Schindler gave examples of Viennese institutions — the Anton Proksch Institute, in the meantime the largest addiction clinic in Europe; the Sociomedical Center Baumgartner Höhe, Center on Addiction and Substance Abuse; Grüne Kreis Association for the Rehabilitation and Integration of People with Addictions — which were all founded at around the same time with scant funds but animated by the humanist ideal of offering help, but have developed in different directions due to differing ideological and therapeutic concepts. Further split-offs due to ideological grounds have led to the foundation of several small institutions, for example, the Zukunftsschmiede, psychoanalysis-oriented in-patient therapy in the area around Vienna.

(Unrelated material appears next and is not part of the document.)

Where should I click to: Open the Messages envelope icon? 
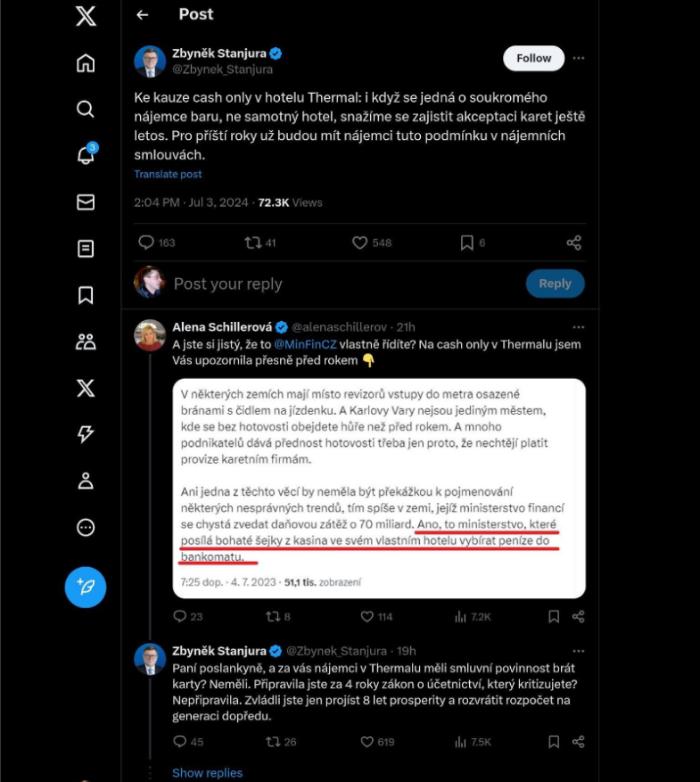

SOCIAL PARADIGM SHIFT: SWITZERLAND
Via discussion of the different ideological views of how to deal with addictions, the conversation turned to the progressive drug policies of Switzerland, which is otherwise a rather conservative country. Schindler said that because of a very extreme situation, which Swiss politicians had ignored for a long time, a very slow but constant process of rethinking had taken place there in which addiction was ultimately understood as an illness by the general public. In spite of curtailing certain liberal measures, such as closing the public rooms for drug fixers (“Fixerstüblis”), in Switzerland 80–90% of the population consider addiction as a psychiatric problem and not as “moral degradation” or “an amusement of own choice”. For the psychiatrist this manifestation of common sense in regard to addiction is an crucial objective and important parameter for drugs policies.

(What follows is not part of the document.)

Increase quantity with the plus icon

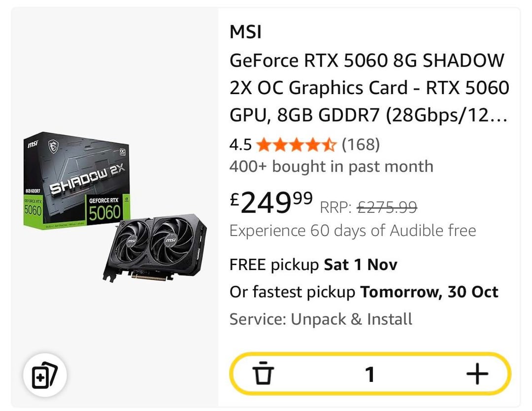477,374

Austria, with the exception of Vienna, is still a long way behind Switzerland. Many changes to existing laws to implement different drug policies lack a political basis due to the public’s non-acceptance of addiction as an illness.
For Ulrike Möntmann drug policies in the Netherlands, which are often seen from outside as progressive, are rather based “on an incredibly pragmatic outlook on life”. Schindler said that measures in Vienna such as the “Karlsplatzsäuberung zur Volksberuhigung” – an installation of a police-monitored “protection zone” on Karlsplatz to reassure the general public where there used to be an open drug scene – are also examples of such a pragmatic approach. The problem of addiction is not solved by banishing addicts from certain public places, they are only relocated to other places. However, the citizens see this as a positive development because they are no longer accosted or inconvenienced in any way.